簡単な平日、無残な休日〜第5 話

「あ、あの…」
細い男は話の内容よりもどもった声を出している時間の方が長い。
結局、その、疲れ切ったいわゆる日本のサラリーマンのような大学一年生は人の使いとして声をかけさせられたらしい。はじめて会った声の大きな、がさつな男に、なぜか連れてくるように言われ、断る術を持たない男はやむなくこちらに来たらしい。
…自分がやりたくてやったわけじゃない、それを証明するために緊張気味の男は、どもりながらもまくしたてるように話していた。

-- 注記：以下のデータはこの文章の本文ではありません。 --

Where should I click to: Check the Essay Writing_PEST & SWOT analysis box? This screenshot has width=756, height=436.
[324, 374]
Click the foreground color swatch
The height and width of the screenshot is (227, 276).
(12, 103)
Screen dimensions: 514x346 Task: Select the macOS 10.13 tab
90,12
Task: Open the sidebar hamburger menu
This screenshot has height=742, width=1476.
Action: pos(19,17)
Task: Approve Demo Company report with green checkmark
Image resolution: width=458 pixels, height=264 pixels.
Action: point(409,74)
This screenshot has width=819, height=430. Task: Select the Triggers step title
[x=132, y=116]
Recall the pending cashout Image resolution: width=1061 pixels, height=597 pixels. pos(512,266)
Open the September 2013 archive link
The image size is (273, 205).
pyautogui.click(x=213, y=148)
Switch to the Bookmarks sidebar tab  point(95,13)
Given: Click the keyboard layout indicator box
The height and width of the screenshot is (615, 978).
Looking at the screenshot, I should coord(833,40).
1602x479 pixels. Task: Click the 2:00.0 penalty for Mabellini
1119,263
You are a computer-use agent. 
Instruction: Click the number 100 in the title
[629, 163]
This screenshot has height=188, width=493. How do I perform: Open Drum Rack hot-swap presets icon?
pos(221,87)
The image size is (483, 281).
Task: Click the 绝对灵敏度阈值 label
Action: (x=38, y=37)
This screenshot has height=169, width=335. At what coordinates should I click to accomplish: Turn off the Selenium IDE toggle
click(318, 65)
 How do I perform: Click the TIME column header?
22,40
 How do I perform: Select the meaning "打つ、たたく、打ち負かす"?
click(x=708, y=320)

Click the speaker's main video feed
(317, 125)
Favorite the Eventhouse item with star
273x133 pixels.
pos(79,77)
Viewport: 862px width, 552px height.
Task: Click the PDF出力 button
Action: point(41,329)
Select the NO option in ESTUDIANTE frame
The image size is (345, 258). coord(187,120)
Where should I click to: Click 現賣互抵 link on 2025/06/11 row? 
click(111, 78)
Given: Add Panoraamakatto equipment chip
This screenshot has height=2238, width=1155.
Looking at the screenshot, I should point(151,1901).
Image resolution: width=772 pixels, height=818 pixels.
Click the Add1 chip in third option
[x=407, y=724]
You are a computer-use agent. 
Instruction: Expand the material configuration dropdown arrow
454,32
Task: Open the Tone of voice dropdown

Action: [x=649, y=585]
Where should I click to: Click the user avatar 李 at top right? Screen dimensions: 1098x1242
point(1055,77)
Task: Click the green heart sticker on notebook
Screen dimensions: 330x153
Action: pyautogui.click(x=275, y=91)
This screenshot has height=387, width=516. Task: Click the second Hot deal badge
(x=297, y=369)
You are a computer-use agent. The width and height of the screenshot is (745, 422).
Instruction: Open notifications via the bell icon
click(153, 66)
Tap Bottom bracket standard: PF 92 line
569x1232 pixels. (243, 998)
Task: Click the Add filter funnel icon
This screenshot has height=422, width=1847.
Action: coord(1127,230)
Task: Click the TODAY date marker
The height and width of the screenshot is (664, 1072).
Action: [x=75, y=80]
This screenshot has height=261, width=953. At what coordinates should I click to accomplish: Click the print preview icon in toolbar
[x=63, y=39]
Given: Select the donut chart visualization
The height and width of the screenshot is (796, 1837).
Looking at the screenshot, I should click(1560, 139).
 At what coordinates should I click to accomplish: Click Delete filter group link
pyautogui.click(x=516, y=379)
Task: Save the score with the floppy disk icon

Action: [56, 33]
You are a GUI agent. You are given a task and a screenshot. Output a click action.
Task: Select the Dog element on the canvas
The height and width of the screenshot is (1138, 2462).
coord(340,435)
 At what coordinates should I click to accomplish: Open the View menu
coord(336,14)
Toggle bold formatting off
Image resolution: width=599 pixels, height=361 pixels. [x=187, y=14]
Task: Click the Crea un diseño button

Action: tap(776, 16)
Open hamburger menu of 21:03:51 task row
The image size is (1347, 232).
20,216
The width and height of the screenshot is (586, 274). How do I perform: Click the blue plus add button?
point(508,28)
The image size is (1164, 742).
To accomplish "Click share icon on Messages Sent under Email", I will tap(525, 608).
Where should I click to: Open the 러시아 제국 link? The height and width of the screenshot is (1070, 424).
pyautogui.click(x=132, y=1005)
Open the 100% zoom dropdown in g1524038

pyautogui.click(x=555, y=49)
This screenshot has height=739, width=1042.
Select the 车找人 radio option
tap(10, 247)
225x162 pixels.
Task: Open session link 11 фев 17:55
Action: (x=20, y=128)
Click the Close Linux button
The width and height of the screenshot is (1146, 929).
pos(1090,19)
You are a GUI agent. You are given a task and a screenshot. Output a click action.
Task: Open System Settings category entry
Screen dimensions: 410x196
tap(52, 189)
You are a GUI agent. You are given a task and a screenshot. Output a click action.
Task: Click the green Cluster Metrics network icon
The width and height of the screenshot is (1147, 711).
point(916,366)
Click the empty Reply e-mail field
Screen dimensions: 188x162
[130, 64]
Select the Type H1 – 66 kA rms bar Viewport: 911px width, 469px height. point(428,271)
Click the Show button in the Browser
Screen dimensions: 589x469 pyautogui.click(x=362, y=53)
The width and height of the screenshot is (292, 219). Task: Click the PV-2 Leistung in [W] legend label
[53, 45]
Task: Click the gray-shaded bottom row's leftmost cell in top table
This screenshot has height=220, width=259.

特に理由もない、ただ断る方が面倒臭いというだけで、食堂から講義の行われていない、昼間の日の光が当たらない教室まで着いていかされる羽目になった。
どもりながらまくしたてる、ある種器用なやつに相づちを打つのにも疲れた。
この時から薄々感付いてはいたが、あの時食堂で断っていた方が面倒臭いことにはならなかったみたいだ。
後悔している。なぜあの時、この男についてきてしまったのか。…その痩せた、というよりもやつれた男にはそれ以来会っていない。
ヤツにとっては、その時だけのパシリ、だったらしい。

薄暗い講義室の中、ぎらぎらした…服装も、顔の作りや色もそういった感じのヤツが、これまたキラキラと光ったケータイで、大きな声で話をしていた。

俺はどうすればいいかわからず立ち尽くしていた。
生まれて初めて「きょとんとする」ということをしたように思う。